There were a few things that my school — St Mary’s Convent, Arklow — had going for it but as far as I was concerned, the choir trumped most other activities. That was on account of the nun in charge, Sister Agnes, who had been, we had heard, a professional singer before she entered the convent. She was brisk, upright, her habit immaculate, with beady blue eyes and the kind of focus that set her apart even in the convent.
Her choir was legendary, at least in our circle. We won every competition we entered, and we entered lots: Dublin, provincial music festivals, Llandudno in Wales. Not winning would have been a source of collective shame, letting down past generations of choristers.
But this time we went further, to Belgium, for a European schools competition. It may have had an EU dimension, because we had to learn the ‘Ode to Joy’ in German. The repertoire included a difficult Pater Noster, something by Kodaly, an Irish lament, a brisk little jig called ‘Kitty, My Love, Will You Marry Me?’ and an alphabet song based on Mozart.

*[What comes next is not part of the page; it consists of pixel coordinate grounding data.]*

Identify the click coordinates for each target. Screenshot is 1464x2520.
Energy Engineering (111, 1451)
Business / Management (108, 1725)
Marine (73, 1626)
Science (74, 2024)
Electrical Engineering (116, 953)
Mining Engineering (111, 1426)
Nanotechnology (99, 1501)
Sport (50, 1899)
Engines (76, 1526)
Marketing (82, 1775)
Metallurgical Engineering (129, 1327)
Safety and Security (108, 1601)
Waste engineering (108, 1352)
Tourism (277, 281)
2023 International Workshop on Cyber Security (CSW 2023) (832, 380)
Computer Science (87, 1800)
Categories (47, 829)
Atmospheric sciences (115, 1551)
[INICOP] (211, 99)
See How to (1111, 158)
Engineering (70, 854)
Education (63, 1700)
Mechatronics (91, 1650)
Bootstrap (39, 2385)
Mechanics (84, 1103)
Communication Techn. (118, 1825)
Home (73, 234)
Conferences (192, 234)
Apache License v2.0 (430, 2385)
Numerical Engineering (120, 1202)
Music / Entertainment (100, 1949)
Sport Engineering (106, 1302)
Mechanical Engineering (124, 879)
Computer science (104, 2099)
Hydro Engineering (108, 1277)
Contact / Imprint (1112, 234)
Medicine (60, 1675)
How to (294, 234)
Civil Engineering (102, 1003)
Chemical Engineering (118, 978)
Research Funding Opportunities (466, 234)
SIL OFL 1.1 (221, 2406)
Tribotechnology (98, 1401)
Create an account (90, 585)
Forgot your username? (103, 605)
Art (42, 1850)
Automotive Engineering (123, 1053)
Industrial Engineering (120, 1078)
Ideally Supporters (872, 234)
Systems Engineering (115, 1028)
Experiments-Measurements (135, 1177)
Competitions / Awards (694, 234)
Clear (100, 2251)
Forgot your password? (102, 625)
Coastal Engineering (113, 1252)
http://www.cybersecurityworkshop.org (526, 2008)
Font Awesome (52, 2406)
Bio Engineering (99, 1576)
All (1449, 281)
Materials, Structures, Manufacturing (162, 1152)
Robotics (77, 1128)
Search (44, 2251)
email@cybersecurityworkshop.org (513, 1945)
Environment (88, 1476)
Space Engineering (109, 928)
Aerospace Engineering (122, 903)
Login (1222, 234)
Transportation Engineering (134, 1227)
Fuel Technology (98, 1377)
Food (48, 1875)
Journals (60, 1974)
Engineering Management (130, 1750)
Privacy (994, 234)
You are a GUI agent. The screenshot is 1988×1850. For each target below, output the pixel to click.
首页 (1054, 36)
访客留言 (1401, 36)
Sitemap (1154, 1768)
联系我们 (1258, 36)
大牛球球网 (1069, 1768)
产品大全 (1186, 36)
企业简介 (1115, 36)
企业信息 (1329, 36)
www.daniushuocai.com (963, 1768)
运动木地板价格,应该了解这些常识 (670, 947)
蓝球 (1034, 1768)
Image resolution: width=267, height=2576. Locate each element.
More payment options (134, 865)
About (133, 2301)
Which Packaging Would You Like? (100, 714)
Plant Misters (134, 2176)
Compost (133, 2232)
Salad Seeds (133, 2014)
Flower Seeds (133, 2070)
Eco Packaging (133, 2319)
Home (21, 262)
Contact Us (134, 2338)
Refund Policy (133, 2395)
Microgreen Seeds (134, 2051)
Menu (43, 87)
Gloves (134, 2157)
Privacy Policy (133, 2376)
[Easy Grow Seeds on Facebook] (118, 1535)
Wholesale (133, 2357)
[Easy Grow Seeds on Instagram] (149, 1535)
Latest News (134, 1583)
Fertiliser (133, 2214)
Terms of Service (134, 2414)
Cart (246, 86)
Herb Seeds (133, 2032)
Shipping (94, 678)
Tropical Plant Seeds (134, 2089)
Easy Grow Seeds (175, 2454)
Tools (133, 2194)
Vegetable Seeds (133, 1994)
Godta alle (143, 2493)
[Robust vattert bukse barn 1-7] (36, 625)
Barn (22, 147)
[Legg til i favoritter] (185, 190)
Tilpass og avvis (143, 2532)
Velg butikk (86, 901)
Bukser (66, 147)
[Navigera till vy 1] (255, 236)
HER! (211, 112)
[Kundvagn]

So two nuns — Sister Agnes was accompanied by Sister Maura, the head — and 40 teenage girls set off from Co Wicklow to Brussels, to be parcelled up into pairs and claimed by assorted families in a Brussels suburb who would be our hosts for a couple of nights. We had packed presents of Irish interest for the families: a bit of Waterford Glass, some Irish linen, Arklow pottery.
For some of the girls it was the first time they’d been away; for most it was the first time they’d stayed abroad with a family.